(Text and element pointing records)
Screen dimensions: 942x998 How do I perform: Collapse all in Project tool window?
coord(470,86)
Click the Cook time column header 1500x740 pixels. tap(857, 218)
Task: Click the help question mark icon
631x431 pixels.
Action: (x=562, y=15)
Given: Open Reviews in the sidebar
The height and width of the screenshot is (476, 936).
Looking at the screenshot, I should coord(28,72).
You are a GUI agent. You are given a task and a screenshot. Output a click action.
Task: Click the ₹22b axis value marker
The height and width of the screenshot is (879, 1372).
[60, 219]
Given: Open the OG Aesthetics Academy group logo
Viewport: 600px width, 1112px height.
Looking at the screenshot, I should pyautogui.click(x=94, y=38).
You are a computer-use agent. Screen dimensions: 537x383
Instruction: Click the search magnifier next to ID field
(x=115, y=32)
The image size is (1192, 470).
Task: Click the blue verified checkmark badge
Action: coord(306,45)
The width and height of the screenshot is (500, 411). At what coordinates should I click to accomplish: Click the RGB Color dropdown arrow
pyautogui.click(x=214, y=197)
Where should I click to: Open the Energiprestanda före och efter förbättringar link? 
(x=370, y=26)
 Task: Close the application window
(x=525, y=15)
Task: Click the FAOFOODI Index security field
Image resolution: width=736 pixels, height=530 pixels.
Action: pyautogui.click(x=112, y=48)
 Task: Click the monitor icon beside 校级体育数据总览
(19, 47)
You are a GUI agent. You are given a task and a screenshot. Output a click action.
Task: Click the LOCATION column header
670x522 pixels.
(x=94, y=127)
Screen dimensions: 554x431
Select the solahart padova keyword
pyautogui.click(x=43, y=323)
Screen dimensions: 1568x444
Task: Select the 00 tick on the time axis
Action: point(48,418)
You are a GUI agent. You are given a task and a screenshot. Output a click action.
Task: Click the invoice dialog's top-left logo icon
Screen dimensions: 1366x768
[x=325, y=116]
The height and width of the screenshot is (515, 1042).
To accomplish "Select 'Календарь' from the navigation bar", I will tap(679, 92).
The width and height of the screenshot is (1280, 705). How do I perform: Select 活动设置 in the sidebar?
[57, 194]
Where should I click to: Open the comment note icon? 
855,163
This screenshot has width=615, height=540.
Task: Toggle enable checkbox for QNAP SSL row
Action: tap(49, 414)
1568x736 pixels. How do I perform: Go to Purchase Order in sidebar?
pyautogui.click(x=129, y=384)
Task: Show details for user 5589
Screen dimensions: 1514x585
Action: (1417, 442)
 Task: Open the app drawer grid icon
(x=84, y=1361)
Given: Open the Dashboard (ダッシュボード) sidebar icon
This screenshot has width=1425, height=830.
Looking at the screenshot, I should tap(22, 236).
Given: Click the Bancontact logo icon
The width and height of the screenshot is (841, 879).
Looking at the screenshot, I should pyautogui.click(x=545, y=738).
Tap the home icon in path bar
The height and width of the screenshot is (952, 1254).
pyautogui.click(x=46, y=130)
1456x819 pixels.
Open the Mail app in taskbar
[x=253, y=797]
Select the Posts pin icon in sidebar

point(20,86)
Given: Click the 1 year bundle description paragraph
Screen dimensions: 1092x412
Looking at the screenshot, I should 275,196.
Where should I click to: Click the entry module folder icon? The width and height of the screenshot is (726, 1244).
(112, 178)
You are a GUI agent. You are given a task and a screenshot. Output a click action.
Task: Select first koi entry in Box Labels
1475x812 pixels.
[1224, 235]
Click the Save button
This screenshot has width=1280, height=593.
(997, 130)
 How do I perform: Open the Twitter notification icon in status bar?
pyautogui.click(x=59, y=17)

▶ [The task]
Identify each line in the entries above that contains the word "logo", and copy those lines.

▶ [Exercise solution]
Given: Open the OG Aesthetics Academy group logo
Task: Click the invoice dialog's top-left logo icon
Given: Click the Bancontact logo icon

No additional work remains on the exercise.